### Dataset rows

:::::

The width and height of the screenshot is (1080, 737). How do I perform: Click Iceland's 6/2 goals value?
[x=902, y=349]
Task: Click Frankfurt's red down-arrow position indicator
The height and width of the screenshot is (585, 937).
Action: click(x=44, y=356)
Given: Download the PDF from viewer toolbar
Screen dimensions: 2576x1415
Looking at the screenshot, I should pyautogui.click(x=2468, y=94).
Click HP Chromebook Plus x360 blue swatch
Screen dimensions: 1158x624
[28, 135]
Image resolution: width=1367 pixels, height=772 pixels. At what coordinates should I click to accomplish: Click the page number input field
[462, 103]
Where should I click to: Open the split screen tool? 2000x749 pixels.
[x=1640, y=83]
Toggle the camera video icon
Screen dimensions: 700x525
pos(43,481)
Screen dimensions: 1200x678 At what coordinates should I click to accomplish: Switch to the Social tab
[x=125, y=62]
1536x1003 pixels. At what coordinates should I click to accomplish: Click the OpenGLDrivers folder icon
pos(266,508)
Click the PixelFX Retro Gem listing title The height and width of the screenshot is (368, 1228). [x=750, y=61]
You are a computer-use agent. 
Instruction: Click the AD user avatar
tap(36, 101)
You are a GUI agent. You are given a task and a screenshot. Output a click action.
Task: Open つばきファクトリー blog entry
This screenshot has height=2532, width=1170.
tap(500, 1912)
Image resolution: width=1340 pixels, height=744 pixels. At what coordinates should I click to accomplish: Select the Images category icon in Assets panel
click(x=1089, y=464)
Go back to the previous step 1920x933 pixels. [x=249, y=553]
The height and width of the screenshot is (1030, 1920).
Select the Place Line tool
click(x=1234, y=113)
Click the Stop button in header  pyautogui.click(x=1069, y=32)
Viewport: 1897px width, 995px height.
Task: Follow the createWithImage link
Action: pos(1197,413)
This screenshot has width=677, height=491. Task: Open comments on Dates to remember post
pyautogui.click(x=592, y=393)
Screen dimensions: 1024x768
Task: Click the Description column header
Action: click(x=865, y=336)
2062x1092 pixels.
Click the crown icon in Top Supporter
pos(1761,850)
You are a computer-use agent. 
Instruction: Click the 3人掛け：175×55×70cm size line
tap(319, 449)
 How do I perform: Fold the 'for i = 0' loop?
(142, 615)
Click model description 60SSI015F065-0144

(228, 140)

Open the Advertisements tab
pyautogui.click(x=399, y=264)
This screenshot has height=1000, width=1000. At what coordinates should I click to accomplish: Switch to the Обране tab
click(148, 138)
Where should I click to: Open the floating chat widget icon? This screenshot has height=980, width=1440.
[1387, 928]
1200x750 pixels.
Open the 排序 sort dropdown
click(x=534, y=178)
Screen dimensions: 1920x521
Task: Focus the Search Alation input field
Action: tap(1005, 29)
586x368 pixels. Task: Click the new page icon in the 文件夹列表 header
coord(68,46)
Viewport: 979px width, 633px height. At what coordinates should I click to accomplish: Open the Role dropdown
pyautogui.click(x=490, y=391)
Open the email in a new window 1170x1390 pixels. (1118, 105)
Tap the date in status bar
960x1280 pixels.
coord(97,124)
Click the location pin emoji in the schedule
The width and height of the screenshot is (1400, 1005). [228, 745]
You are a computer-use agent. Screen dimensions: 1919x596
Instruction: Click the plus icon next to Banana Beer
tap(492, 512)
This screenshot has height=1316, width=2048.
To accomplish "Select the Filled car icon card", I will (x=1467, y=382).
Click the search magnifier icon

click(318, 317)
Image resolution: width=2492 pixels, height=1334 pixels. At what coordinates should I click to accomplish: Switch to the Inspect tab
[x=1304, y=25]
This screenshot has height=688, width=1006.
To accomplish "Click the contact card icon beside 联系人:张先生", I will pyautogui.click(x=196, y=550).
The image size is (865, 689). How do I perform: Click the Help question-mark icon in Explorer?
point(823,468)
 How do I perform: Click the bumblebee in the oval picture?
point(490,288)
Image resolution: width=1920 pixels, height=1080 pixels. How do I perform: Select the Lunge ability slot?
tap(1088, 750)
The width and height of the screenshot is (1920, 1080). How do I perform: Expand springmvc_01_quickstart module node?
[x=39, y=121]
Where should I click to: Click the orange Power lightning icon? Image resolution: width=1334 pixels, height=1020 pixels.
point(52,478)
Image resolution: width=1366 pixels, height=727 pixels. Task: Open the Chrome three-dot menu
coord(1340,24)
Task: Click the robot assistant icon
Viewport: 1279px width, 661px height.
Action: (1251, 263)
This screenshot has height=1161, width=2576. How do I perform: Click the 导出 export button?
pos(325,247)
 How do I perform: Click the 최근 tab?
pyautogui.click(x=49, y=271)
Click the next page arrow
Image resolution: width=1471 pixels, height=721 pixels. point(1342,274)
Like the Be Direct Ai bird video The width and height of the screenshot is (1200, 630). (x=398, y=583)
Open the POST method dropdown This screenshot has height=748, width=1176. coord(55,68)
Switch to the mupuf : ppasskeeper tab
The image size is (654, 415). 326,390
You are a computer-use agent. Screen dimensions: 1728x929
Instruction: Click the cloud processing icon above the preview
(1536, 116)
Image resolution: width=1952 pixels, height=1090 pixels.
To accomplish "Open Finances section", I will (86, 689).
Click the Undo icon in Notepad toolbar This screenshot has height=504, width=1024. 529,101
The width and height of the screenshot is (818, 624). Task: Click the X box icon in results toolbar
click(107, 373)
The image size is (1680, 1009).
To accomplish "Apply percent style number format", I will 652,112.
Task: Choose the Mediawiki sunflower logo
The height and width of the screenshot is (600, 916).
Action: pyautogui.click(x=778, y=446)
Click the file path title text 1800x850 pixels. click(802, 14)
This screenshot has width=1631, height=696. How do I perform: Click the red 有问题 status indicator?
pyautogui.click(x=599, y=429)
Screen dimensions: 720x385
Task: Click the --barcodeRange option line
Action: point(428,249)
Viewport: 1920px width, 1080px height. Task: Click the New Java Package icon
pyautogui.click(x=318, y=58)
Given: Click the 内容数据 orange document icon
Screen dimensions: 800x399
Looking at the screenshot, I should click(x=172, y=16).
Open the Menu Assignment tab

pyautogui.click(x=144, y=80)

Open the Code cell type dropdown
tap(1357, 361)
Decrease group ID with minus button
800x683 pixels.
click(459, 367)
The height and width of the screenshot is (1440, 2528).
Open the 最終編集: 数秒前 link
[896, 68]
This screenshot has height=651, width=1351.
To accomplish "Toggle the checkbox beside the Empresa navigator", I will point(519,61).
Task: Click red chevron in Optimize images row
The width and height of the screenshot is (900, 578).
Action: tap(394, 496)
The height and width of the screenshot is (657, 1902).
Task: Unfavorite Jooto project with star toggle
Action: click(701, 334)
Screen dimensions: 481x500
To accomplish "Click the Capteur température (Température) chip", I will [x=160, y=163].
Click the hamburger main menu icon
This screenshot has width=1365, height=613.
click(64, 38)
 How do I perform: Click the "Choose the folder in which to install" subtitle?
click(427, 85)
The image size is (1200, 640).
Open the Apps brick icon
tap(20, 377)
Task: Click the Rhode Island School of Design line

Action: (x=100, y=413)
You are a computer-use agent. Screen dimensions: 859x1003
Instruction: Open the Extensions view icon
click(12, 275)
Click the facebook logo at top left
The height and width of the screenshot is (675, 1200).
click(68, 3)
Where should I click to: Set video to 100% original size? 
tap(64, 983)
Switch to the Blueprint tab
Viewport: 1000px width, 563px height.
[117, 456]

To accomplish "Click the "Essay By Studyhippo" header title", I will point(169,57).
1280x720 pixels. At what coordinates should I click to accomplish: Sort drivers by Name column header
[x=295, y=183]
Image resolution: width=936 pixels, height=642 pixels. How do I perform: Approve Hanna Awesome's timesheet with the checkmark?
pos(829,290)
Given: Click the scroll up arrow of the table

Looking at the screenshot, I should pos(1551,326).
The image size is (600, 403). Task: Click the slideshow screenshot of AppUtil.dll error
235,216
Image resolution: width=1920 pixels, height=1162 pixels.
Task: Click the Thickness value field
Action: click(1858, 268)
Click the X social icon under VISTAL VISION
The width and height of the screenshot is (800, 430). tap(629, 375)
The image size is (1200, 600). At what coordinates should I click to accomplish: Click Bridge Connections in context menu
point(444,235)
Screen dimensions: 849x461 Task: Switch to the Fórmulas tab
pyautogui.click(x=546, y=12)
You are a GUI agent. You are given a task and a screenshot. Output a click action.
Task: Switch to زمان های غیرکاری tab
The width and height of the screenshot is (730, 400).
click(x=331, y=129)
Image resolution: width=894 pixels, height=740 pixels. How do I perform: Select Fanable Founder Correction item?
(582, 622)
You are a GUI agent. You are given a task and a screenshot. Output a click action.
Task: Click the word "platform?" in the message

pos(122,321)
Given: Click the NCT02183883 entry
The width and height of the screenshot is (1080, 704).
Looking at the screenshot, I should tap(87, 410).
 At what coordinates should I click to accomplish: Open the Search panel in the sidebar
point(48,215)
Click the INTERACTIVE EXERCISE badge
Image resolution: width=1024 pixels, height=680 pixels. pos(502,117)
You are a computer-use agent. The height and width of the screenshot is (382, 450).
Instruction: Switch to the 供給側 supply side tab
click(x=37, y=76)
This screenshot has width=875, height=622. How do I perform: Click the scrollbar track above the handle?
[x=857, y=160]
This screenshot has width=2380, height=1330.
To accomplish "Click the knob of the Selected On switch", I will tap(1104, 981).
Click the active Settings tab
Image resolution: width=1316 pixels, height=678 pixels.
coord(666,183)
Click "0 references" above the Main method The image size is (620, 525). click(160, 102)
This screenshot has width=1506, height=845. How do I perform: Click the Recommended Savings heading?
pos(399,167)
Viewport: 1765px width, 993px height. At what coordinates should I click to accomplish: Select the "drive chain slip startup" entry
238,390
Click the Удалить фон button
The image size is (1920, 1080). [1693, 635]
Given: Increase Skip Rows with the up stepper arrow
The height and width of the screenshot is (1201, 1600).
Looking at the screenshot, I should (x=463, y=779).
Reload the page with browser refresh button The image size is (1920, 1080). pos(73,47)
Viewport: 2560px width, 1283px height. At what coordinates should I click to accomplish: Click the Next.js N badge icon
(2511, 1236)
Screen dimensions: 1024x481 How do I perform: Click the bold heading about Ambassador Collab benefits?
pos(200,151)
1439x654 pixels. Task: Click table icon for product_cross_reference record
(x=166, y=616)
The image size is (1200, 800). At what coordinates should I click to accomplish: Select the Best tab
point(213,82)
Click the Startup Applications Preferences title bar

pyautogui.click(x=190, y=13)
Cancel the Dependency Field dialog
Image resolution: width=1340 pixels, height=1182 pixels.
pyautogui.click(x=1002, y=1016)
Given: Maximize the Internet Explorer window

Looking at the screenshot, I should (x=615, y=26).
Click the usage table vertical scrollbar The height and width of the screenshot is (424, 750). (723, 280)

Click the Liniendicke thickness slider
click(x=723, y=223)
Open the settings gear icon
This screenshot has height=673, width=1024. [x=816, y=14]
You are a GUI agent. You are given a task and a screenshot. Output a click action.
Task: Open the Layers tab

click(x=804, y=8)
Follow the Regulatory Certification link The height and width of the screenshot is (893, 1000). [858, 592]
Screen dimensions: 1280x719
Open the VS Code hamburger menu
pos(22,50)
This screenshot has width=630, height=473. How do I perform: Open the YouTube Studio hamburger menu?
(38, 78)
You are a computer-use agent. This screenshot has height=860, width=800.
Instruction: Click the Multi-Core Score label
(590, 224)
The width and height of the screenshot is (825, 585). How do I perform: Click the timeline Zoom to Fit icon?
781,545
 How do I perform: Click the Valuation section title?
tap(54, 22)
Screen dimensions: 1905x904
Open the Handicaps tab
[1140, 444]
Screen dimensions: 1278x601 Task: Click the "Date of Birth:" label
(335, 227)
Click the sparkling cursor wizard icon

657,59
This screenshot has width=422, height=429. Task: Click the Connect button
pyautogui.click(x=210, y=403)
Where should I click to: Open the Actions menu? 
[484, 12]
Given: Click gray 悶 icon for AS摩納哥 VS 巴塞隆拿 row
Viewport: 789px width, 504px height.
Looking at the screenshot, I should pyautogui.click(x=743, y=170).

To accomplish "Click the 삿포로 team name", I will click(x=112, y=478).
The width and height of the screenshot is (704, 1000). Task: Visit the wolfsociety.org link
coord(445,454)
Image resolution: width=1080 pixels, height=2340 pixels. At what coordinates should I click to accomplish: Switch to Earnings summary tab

:::::

Quote the rows verbatim, from the line containing "The width and height of the screenshot is (1920, 1080)." through the line containing "will (86, 689).", with both of those lines included.

The width and height of the screenshot is (1920, 1080). How do I perform: Expand springmvc_01_quickstart module node?
[x=39, y=121]
Where should I click to: Click the orange Power lightning icon? Image resolution: width=1334 pixels, height=1020 pixels.
point(52,478)
Image resolution: width=1366 pixels, height=727 pixels. Task: Open the Chrome three-dot menu
coord(1340,24)
Task: Click the robot assistant icon
Viewport: 1279px width, 661px height.
Action: (1251, 263)
This screenshot has height=1161, width=2576. How do I perform: Click the 导出 export button?
pos(325,247)
 How do I perform: Click the 최근 tab?
pyautogui.click(x=49, y=271)
Click the next page arrow
Image resolution: width=1471 pixels, height=721 pixels. point(1342,274)
Like the Be Direct Ai bird video The width and height of the screenshot is (1200, 630). (x=398, y=583)
Open the POST method dropdown This screenshot has height=748, width=1176. coord(55,68)
Switch to the mupuf : ppasskeeper tab
The image size is (654, 415). 326,390
You are a computer-use agent. Screen dimensions: 1728x929
Instruction: Click the cloud processing icon above the preview
(1536, 116)
Image resolution: width=1952 pixels, height=1090 pixels.
To accomplish "Open Finances section", I will (86, 689).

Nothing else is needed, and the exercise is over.